ChatMessage content being `str`-only doesn't allow user to pass image #7848

tomarharsh · 2024-06-12T18:45:36Z

Is your feature request related to a problem? Please describe.
While talking to our bot, the user is allowed to send an image. This image is sent to vision enabled LLM bot. Haystack ChatMessage class content only allows string but it needs to allow a List to be passed. Here's the OpenAI page the Haystack refers to for content which allows array and image_url that can be sent that way.

Describe the solution you'd like
ChatMessage to be able to handle inbound image

Describe alternatives you've considered
Not using generator component at all is the only other alternative I can explore.

Additional context
Haystack's ChatMessage content: Link
OpenAI's chat message parameter: Link
How ChatMessage content is getting populated from the generator: Link

The text was updated successfully, but these errors were encountered:

CarlosFerLo · 2024-06-16T11:19:36Z

I will try to add this functionality :)

CarlosFerLo · 2024-06-16T11:57:52Z

I've reviewed the base code and propose that we enable the 'content' of a 'ChatMessage' to be set as a list containing 'str', 'Path', or any type used to encode an image. This will require us to rewrite the 'to_openai_format' method and incorporate image processing with 'base64' for calls involving images. We'll also need to address serialization issues, but we can handle those once #7849 is merged into the main branch to avoid merge conflicts.

The main challenge will be accurately distinguishing between images and text in the input list, especially when the input is a string. It would be helpful to know which data types you want to support for images. I'll begin working on this after the mentioned PR is merged.

lbux · 2024-06-17T03:55:12Z

The main challenge will be accurately distinguishing between images and text in the input list, especially when the input is a string. It would be helpful to know which data types you want to support for images.

I don't think we should try and extract this info ourselves. We should make the user specify. My idea is to make a ContentPart class with type, text, image_url, base_64, and detail.

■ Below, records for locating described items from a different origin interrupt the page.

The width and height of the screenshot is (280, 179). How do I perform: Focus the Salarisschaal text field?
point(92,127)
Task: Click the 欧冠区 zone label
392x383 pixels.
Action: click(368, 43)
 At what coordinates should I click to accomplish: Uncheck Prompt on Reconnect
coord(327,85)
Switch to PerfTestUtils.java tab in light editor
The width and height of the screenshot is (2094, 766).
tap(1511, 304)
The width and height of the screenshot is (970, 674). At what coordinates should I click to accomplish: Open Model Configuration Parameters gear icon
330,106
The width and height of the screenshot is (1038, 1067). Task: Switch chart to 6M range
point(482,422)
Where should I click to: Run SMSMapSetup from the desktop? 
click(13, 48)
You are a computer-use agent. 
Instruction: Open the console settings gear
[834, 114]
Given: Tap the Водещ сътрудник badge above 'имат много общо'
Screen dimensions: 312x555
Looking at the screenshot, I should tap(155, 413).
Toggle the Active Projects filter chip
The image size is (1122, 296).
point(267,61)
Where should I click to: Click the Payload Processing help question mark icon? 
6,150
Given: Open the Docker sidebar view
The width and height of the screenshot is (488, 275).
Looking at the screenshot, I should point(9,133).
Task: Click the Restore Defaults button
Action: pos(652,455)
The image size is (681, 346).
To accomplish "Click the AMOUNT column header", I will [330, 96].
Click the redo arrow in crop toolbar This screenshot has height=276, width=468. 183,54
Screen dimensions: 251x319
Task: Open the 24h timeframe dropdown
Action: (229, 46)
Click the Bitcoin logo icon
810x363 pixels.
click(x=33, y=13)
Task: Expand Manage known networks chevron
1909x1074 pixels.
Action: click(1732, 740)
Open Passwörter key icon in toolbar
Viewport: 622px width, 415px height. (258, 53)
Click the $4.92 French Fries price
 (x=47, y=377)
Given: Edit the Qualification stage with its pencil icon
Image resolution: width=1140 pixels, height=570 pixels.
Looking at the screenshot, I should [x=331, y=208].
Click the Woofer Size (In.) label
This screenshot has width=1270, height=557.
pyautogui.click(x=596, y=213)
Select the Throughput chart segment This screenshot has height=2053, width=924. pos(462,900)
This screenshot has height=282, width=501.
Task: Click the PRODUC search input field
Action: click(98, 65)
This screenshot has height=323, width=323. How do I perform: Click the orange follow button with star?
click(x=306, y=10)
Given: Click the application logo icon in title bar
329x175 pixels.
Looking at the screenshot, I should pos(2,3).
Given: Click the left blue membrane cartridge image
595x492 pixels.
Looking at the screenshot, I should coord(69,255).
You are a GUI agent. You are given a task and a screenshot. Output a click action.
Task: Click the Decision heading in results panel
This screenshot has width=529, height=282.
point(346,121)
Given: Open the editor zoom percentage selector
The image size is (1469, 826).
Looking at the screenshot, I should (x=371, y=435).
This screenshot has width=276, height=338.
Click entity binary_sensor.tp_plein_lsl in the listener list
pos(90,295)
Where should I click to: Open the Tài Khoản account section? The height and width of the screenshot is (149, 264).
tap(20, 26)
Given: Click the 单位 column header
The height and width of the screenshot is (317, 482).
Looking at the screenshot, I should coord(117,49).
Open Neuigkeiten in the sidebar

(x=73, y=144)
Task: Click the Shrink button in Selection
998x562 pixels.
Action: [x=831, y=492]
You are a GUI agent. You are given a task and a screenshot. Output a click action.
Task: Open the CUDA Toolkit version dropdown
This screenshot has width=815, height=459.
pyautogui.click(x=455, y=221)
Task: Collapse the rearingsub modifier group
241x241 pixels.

We can then have helper methods in this class that helps with formatting.

Essentially, we would allow for something like this:

message = ChatMessage.from_user([
    ContentPart.from_text("What’s in this image?"),
    ContentPart.from_image_url("example.com/test.jpg"),
    ContentPart.from_base64_image(base64_image)
])

We should also look into deprecating Functions and supporting Tools within ChatMessage as that has also changed.

CarlosFerLo · 2024-06-18T13:51:56Z

I will implement this functionality. Regarding the deprecation of Functions, we could open an issue to handle it separately.

vblagoje · 2024-06-19T07:46:51Z

The main challenge will be accurately distinguishing between images and text in the input list, especially when the input is a string. It would be helpful to know which data types you want to support for images.

I don't think we should try and extract this info ourselves. We should make the user specify. My idea is to make a ContentPart class with type, text, image_url, base_64, and detail. We can then have helper methods in this class that helps with formatting.

Essentially, we would allow for something like this:
message = ChatMessage.from_user([
    ContentPart.from_text("What’s in this image?"),
    ContentPart.from_image_url("example.com/test.jpg"),
    ContentPart.from_base64_image(base64_image)
])
We should also look into deprecating Functions and supporting Tools within ChatMessage as that has also changed.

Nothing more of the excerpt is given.